余りの突拍子の無い出来事に頭の回転が停止する。
何で……?
「んだこりゃあ!」
目玉が飛び出そうになるくらい、テレビへと釘付けにされる茅間。
「あんのババア、舐めやがってぇえええッ!」
血管が切れそうなくらい怒りを露わにしている。
『それじゃあみんなー、そくばく体操はっじめっるよ~』
「何だよ、そくばく体操って!? ふざけやがって!」
「なに教育番組に興奮してんだお前。ママが恋しいんか?」
「黙れや! こいつがあの御代真奈なんだよ!」
「……そいつか」
先ほどまでの空気が一瞬にして凍り付く。高柳さんとクミミンも真剣な表情に変わっていた。
「誘ってんな……上等。ウチらが仕留めてやるよ」
「知ってんのか? こいつの能力は――」
「死角の一撃だろ? 関係ねぇ、ウチらなら殺れる。テメェらはそこで見てな」
紅露さんにすらコピーのことを伝えられていないのか。私は立ち上がり、同行の意思を示す。
「私たちも……」
「テメェらは足手まといだ」
振り向きざまの鋭い視線が突き刺さる。小さな少女から発せられているとは思えない威圧感。私は何も言い返せず、立ち尽くしてしまった。
「車を出すぞ!」
紅露さんは二人を連れ、駐車場へと駆けて行った。
「俺らも行くぞ」
「いいんですか? 謹慎中では?」
「社会見学に行くだけだ」
相変わらずの無茶ぶり。偶然だけど、この人が来てくれてよかった。じっと待っているだけなんて、息が詰まりそうだから。
「お母さんは何故こんな危険なことを……」
「誘ってんだろ。何か狙いがあるはずだ」
リリカと共に茅間の車の後部座席に乗り、カーナビに映る番組を注視する。
「どうやって番組を占拠しやがった? 奴は一人じゃないのか?」
私たちが戦った『ナイフ・オブ・ジャック』の能力だ。洗脳をこんなことに使うなんて。コピーのことを茅間に伝えるべきだろうか。しかし、どうやって説明をすればいいか思い浮かばない。
「子供たち、楽しそうですねー」
「ガキは呑気でいいよな」
指名手配なんて言葉、小さな子たちは分からないのだろう。そもそも殺人を犯した犯罪者が、こんなにも明るく立ち振る舞っているのだから疑いようがない。

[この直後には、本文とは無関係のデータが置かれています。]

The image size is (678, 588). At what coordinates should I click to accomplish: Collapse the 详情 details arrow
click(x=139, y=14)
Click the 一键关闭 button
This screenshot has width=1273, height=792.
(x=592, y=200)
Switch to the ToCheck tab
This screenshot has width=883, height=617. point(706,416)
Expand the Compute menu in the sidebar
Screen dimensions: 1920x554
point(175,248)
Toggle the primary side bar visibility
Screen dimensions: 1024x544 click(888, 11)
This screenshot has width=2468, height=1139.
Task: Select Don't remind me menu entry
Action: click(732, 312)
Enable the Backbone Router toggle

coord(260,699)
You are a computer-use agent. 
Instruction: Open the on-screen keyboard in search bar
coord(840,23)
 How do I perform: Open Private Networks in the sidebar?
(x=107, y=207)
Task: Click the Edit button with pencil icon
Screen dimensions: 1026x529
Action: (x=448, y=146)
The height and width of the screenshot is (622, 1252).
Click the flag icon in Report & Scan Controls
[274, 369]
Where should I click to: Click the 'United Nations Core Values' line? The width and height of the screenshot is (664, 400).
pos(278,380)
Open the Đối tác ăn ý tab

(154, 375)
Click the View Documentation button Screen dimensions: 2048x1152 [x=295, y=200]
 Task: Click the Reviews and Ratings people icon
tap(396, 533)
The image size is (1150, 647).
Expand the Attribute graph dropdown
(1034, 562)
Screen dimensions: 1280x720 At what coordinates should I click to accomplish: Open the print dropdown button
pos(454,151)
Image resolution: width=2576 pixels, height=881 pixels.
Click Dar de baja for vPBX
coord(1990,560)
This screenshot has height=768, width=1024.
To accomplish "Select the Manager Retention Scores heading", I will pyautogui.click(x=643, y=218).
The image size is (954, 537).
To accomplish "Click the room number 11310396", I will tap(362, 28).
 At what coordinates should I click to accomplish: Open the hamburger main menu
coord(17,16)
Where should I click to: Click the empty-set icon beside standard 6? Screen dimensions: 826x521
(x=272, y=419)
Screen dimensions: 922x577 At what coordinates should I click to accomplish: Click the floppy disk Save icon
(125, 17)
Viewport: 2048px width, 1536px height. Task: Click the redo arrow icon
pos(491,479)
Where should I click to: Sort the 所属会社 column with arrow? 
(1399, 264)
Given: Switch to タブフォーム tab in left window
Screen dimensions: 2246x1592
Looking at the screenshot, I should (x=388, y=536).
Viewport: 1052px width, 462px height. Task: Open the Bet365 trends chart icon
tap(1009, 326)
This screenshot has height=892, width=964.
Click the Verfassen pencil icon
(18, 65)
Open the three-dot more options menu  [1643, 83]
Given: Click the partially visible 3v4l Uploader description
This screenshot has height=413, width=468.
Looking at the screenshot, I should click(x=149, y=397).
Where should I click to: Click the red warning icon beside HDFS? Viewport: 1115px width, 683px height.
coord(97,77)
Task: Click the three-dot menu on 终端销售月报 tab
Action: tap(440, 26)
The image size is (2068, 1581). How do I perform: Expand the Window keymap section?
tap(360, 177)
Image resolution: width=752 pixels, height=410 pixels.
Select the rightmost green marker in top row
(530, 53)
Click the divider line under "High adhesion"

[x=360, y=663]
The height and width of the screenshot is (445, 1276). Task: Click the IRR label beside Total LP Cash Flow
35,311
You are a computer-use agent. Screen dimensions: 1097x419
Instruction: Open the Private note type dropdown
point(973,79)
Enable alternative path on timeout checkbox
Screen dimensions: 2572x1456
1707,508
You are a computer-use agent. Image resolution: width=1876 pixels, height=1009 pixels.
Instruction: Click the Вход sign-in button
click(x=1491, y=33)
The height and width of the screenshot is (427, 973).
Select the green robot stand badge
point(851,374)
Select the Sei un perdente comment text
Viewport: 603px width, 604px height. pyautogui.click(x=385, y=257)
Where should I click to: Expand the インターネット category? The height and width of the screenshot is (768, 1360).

「テレビ局は本部の近くだ。ひょっとしたら、先を越されるかもな」
「紅露さんにですか?」
「いや……」
突如画面に、番組に似つかわしくない男が映った――。
「あの後ろ姿は……」
第1級執行者の制服を纏うその男は、私たちもよく知る人物だった。
――魚路銀平。最年期最年長の第1級執行者。